Problem description – Rewrite everything from the line containing "Click the chart style icon near the top-right" down to the line containing "Instruction: Click key", substituting "button" for "icon" and leaving all else unchanged. Omit the pictures from your answer.

Dataset records –
## START
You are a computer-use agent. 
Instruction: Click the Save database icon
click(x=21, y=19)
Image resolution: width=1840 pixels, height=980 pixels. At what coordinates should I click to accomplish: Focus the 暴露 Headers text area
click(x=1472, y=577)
## END
## START
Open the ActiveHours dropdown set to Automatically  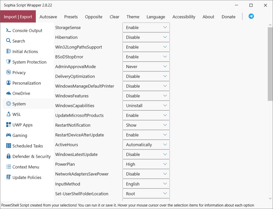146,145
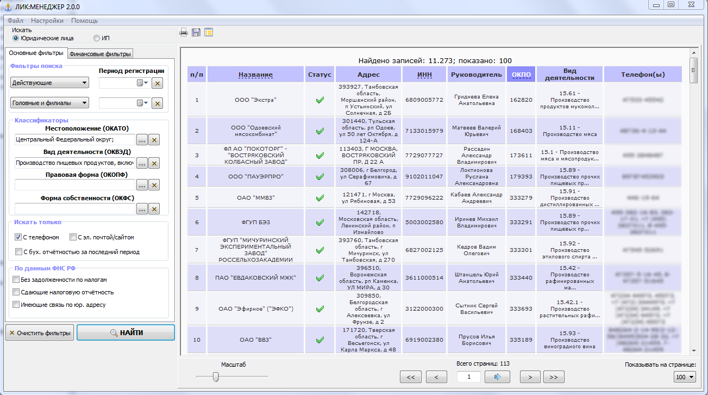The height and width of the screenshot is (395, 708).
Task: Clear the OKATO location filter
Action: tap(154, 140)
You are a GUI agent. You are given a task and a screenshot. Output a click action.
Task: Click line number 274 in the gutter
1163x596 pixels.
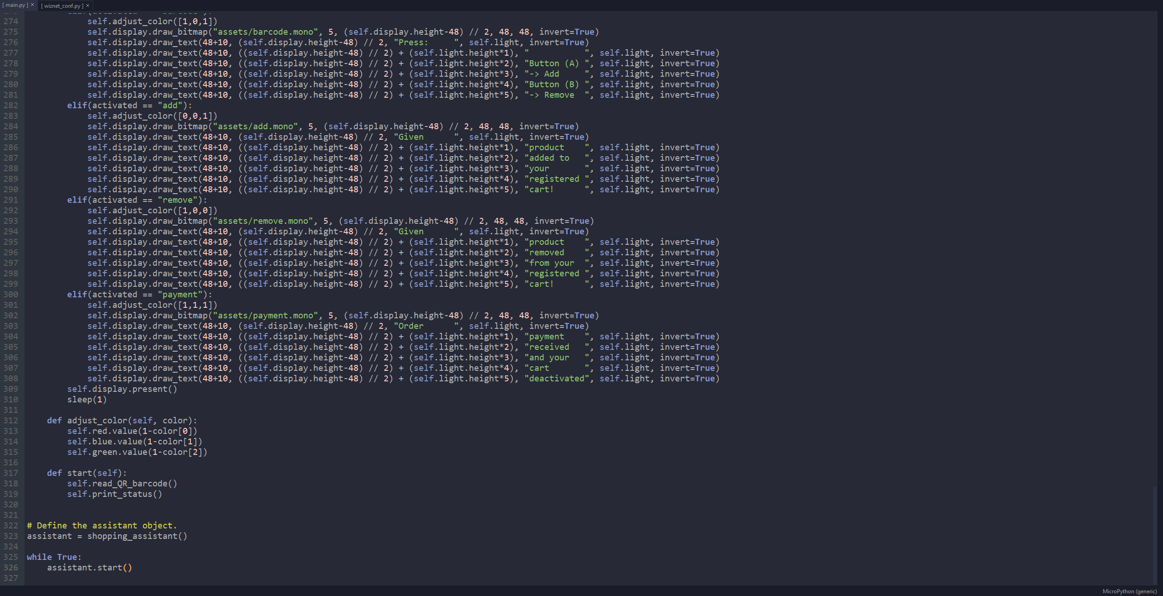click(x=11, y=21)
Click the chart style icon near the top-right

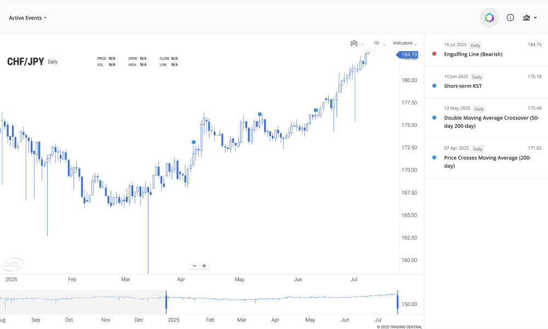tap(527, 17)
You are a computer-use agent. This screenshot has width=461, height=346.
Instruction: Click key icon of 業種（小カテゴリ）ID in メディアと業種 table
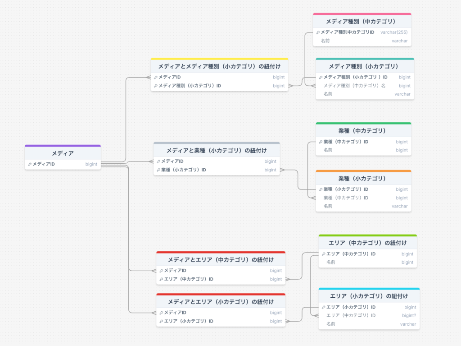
## END
## START
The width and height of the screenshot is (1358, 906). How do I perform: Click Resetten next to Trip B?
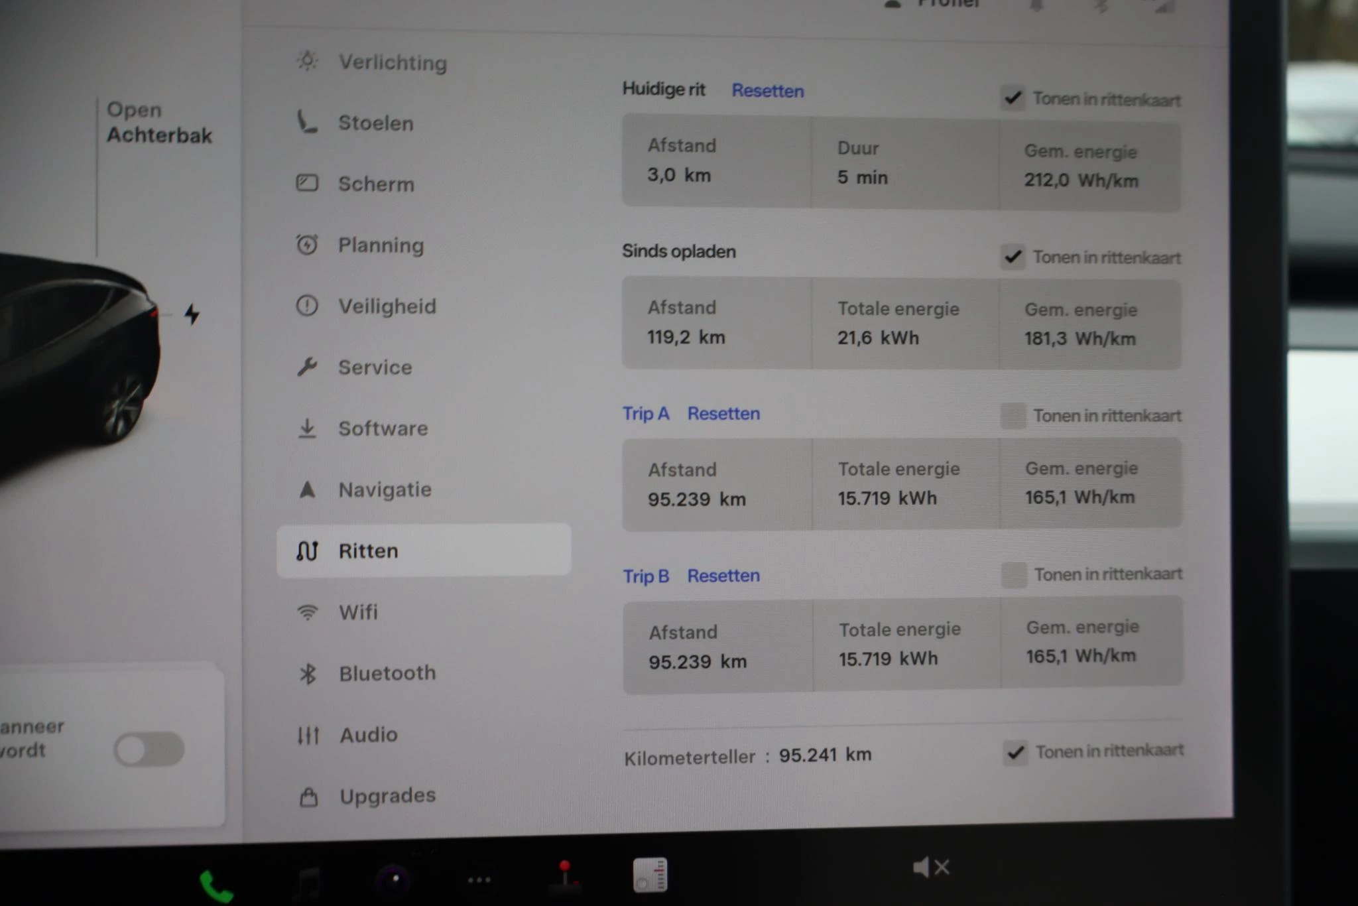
## END
Complete response –
Click the chart style button near the top-right

tap(527, 17)
You are a computer-use agent. This screenshot has width=461, height=346.
Instruction: Click key button of 業種（小カテゴリ）ID in メディアと業種 table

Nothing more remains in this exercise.